To date, around 25 families with variants in IQSEC2, both deletions/duplications and point variants have been described.2, 5, 30, 31, 32, 33, 34, 35, 36, 37, 38, 39, 40, 41 Tables 1 and 2 summarize the clinical manifestations of patients with deletions or duplications in the IQSEC2 gene and Table 3 summarizes the clinical manifestations of patients with point variants in this gene. It has been proposed that non-synonymous variants in this gene are responsible for non-syndromic ID, whereas truncating variants may generate a more severe neurodevelopmental phenotype related to the loss of function of IQSEC2.5 In agreement with our hypothesis of a dosage effect of the IQSEC2 protein, Moey et al.34 have recently published a review of cases with submicroscopic copy-number gains on Xp11.22 in which they suggest that IQSEC2 gene is a dosage-sensitive gene contributing to ID and behavioral disturbances.34 These authors speculate that increased dosage of IQSEC2 gene may lead to an inappropriate response to glutamate signaling with similar phenotypic consequences as those observed in patients with duplications involving glutamate receptors.

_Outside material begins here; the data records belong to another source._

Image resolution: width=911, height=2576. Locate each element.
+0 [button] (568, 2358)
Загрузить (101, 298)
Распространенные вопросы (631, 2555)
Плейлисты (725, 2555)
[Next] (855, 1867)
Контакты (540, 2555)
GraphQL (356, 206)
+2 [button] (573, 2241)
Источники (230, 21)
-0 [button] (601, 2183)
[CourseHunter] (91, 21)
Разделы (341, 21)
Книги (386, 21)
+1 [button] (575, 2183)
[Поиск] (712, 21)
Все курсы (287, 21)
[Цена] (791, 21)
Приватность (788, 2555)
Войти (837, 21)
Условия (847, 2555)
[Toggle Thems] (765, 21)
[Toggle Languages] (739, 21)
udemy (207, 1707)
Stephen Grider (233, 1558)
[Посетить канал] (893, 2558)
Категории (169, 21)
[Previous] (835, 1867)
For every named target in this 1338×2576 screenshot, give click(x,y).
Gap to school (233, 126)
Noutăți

Table 1 Clinical features of patients with deletions or duplications below 100 kb involving the IQSEC2 gene
Table 2 Clinical features of patients with deletions or duplications above 100 kb involving the IQSEC2 gene
Table 3 Clinical features of patients with point mutations in the IQSEC2 gene

To our knowledge, this is the first description of a splicing variant affecting the IQSEC2 gene that produces different grades of affectation in the carrier patients. A similar case has been previously described in Duchenne muscular dystrophy (DMD), in which the authors report a tissue-specific production of semi-functional dystrophin mRNA via activation of a nonsense variant-created intraexonic splice acceptor site.42 In this work, the authors postulate that the modulation of the splicing of muscle dystrophin mRNA in cases of DMD could be considered as a potential target for therapeutic strategies to generate a milder phenotype for this disease.

Variants that affect splicing are related to many genetic diseases and the understanding of its role in disease expands potential opportunities for therapeutic intervention. Therefore, modulation of splicing can become a potent therapeutic approach for many of these diseases.